Final installment of Divergent trilogy stacks up to predecessor
I was absolutely crushed when I left the theater back in 2003 after viewing Matrix Reloaded. To my 12 year old self, I believed the first Matrix was flawless and was highly anticipating the sequels. My pal and I concocted a plan for her brother to sneak us in to the rated “R” film, so my mom would never find out. The third one would be better, I lied to myself.
I betrayed my mother for a pile of crap masquerading as a follow-up to my favorite movie.
This October I picked up Divergent for my Kindle to read while dog-sitting at my parent’s house. The husband was away and my sole companions were not known to speak human and with seasonal work dying down I was left with plentiful hours to just read.

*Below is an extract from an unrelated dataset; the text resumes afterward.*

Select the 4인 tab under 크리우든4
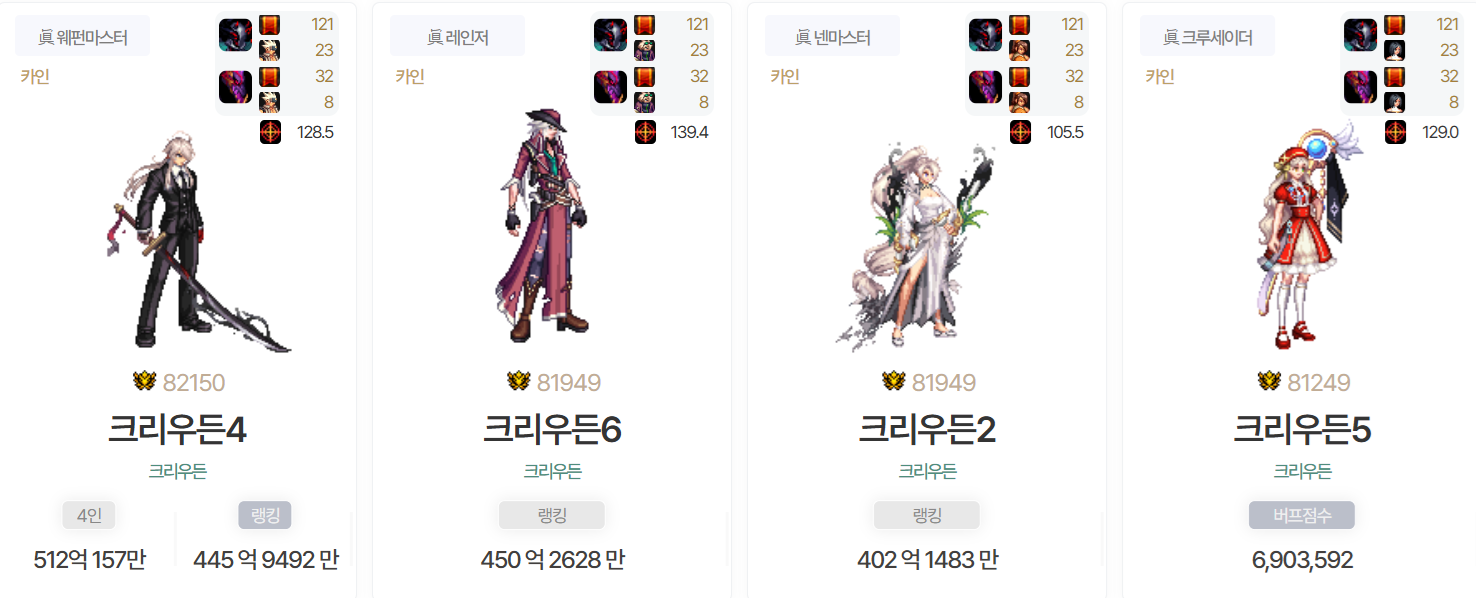Screen dimensions: 1476x601 point(89,516)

After the second chapter of Divergent, I was thankful for the extra hours. I ate the words on the page so fast it might as well have been popcorn. Analogies of eating this book aren’t even enough: I poured the words directly into my brain; they couldn’t get there fast enough. After finishing in a matter of a day – breaking only to sleep or raid my parent’s fridge – I bought the sequel, Insurgent, and engulfed that too.
The highly anticipated third installment to the series, Allegient, came out recently. Seeing Amazon’s customer rating on the book made me nervous I would experience the same crushing blow to a series I had loved a decade earlier. I dreaded loading page one. Would my torturous wait for this book leave me in a sad puddle pretending it didn’t exist?
Twenty hours later and over halfway through the book, I’m elated to report I committed myself. Veronica Roth employs a writing technique that was the reason I fell in love with Dean Koontz’s stories: she changes viewpoints almost ever chapter between the two main characters, instead of her previous static.
While the ending frustrated my possibly-over-emotional attachment to fictional characters, I adored this book. Already the first page of the first book has graced my kindle, and my National Novel Writing Month novel is calling me, albeit late.